Start your answer with the line containing "Bookmark this page with the star icon" and end it with the last line of the records below, retyping every line between exactly and adding nothing.
Start of EXERCISE INPUT
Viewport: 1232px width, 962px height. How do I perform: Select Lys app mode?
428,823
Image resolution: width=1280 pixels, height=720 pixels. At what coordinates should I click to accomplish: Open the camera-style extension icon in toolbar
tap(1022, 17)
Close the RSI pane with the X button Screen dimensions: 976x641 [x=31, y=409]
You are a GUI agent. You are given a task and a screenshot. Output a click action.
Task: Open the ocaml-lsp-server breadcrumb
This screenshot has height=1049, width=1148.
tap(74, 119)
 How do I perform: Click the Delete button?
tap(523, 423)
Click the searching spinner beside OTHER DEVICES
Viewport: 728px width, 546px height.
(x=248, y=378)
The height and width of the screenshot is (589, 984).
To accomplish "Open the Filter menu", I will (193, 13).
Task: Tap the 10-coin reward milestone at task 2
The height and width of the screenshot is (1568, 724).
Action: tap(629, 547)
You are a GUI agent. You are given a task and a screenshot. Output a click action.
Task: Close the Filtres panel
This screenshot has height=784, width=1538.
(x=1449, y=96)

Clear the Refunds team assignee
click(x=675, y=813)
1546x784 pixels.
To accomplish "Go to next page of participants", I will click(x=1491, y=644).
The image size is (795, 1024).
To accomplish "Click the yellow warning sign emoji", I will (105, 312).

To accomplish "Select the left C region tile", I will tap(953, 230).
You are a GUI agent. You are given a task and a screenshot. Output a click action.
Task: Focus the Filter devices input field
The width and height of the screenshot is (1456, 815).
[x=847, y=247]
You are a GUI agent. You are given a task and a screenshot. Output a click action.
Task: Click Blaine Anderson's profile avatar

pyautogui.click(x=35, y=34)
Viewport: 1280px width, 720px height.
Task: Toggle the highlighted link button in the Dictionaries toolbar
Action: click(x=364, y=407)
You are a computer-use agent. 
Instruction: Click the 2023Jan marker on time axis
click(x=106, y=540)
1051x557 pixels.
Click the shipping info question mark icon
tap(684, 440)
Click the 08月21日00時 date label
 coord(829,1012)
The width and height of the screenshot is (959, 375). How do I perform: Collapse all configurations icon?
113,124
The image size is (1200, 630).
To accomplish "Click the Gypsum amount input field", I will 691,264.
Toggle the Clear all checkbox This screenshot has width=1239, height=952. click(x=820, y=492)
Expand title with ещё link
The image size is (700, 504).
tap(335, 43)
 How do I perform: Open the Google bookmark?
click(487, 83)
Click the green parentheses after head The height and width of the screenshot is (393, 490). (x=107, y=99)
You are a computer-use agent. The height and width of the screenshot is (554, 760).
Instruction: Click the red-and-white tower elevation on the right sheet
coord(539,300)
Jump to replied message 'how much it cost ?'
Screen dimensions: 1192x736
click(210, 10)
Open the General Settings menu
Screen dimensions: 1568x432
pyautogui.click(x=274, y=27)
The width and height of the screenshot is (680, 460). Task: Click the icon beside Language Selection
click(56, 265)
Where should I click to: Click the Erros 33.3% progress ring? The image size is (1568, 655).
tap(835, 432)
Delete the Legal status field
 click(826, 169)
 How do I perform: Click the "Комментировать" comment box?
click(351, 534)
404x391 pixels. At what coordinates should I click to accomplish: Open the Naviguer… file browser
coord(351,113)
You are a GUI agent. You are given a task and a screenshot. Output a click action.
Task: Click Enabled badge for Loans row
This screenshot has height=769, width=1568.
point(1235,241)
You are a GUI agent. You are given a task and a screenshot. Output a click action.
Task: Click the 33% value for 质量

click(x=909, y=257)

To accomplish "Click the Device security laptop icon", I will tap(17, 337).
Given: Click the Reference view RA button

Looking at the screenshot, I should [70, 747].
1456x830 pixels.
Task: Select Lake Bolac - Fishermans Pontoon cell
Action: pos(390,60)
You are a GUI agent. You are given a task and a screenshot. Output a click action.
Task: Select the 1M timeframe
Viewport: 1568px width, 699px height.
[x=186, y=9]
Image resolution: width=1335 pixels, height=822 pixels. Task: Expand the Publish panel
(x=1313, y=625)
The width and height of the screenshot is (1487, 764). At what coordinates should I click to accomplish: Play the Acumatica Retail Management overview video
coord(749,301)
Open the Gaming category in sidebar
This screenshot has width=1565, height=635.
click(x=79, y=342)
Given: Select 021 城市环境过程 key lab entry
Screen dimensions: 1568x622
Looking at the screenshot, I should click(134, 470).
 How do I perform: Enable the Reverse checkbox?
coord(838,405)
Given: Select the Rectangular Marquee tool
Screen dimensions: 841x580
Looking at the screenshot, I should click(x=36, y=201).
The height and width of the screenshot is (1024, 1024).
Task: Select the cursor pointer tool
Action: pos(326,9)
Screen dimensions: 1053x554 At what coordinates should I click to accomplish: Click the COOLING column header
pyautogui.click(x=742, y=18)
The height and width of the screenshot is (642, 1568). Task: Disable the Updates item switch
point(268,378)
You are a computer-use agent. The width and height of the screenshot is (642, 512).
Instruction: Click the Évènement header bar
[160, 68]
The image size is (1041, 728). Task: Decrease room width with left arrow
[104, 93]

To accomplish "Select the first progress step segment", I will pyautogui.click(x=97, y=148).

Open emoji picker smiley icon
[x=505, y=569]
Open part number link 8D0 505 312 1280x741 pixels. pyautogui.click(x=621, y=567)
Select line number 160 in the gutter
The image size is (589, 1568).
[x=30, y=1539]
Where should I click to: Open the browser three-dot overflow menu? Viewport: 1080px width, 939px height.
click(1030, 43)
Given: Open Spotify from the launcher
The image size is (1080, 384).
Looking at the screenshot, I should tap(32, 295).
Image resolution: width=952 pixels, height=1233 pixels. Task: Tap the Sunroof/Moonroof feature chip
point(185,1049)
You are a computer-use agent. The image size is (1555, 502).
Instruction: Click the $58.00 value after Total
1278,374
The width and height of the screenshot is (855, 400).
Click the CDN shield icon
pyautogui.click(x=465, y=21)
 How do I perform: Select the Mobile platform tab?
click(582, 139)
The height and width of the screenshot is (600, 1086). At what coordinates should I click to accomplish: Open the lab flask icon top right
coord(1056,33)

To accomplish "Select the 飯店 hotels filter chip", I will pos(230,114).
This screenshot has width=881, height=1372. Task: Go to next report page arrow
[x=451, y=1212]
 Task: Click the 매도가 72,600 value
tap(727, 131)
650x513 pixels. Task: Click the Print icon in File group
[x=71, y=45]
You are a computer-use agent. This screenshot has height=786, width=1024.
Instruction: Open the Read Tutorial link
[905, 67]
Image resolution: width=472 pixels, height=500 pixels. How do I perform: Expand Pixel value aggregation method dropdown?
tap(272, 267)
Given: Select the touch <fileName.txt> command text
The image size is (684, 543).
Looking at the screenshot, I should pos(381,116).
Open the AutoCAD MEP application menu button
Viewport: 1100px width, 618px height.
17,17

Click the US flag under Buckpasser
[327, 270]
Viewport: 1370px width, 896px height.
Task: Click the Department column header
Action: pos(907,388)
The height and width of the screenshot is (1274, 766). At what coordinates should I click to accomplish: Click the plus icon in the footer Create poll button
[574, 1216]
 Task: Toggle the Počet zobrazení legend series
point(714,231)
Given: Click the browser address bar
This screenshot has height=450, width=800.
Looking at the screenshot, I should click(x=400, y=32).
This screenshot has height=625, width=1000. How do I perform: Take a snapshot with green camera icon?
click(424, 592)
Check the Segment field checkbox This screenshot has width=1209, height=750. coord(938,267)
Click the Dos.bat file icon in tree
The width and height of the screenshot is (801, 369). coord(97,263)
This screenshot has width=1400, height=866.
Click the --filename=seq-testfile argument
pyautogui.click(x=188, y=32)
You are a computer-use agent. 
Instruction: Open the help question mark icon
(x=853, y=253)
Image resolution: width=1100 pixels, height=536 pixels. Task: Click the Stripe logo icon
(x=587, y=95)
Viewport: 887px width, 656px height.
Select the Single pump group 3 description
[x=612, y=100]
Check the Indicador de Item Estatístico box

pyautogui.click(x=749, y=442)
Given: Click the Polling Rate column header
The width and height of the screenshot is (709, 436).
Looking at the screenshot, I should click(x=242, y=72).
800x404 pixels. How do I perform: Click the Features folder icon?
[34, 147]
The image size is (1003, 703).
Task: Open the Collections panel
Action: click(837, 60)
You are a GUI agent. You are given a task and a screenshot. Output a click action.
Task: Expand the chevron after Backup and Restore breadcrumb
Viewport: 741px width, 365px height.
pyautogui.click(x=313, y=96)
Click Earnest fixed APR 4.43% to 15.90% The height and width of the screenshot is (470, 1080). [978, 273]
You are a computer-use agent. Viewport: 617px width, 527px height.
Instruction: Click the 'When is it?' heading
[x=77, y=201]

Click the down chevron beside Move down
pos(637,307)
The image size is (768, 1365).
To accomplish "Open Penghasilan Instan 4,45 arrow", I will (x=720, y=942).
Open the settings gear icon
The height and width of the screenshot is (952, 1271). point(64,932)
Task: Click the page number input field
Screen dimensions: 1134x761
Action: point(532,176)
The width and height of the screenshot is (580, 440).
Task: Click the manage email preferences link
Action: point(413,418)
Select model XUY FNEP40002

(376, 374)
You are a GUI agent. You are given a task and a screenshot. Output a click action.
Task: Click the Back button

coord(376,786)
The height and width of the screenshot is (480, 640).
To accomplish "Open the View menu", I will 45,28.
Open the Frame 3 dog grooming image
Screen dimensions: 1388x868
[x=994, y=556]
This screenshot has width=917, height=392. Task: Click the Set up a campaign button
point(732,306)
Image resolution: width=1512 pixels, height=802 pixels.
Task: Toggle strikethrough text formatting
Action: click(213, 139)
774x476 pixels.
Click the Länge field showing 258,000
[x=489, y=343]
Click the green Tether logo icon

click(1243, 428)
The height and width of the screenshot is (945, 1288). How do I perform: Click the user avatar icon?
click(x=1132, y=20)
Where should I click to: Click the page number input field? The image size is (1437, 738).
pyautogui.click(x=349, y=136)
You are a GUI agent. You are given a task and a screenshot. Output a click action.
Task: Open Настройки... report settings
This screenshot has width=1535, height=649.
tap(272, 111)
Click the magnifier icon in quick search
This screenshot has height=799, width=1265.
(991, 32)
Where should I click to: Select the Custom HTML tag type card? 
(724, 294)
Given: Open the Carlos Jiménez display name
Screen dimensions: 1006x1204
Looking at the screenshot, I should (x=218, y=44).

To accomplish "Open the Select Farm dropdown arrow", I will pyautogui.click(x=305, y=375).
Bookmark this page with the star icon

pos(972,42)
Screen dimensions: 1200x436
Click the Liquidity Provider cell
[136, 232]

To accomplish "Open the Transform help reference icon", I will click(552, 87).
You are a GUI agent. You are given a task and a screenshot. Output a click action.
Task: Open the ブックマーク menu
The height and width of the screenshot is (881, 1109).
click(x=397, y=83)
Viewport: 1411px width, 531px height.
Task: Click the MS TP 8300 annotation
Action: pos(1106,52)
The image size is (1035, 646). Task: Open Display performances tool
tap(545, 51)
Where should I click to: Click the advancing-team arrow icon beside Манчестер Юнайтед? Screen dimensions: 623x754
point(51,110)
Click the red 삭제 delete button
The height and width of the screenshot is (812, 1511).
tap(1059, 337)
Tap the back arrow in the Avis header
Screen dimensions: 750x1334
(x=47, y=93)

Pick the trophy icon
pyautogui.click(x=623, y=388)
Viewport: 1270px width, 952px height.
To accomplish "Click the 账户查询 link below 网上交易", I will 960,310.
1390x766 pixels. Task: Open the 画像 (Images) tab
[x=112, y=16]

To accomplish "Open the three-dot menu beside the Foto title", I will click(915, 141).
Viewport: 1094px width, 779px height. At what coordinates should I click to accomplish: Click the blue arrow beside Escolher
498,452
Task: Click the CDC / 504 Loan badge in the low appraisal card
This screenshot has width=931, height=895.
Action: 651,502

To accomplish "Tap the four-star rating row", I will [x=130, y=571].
End of EXERCISE INPUT
**ANSWER SECTION:**
Bookmark this page with the star icon

pos(972,42)
Screen dimensions: 1200x436
Click the Liquidity Provider cell
[136, 232]

To accomplish "Open the Transform help reference icon", I will click(552, 87).
You are a GUI agent. You are given a task and a screenshot. Output a click action.
Task: Open the ブックマーク menu
The height and width of the screenshot is (881, 1109).
click(x=397, y=83)
Viewport: 1411px width, 531px height.
Task: Click the MS TP 8300 annotation
Action: pos(1106,52)
The image size is (1035, 646). Task: Open Display performances tool
tap(545, 51)
Where should I click to: Click the advancing-team arrow icon beside Манчестер Юнайтед? Screen dimensions: 623x754
point(51,110)
Click the red 삭제 delete button
The height and width of the screenshot is (812, 1511).
tap(1059, 337)
Tap the back arrow in the Avis header
Screen dimensions: 750x1334
(x=47, y=93)

Pick the trophy icon
pyautogui.click(x=623, y=388)
Viewport: 1270px width, 952px height.
To accomplish "Click the 账户查询 link below 网上交易", I will 960,310.
1390x766 pixels. Task: Open the 画像 (Images) tab
[x=112, y=16]

To accomplish "Open the three-dot menu beside the Foto title", I will click(915, 141).
Viewport: 1094px width, 779px height. At what coordinates should I click to accomplish: Click the blue arrow beside Escolher
498,452
Task: Click the CDC / 504 Loan badge in the low appraisal card
This screenshot has width=931, height=895.
Action: 651,502

To accomplish "Tap the four-star rating row", I will [x=130, y=571].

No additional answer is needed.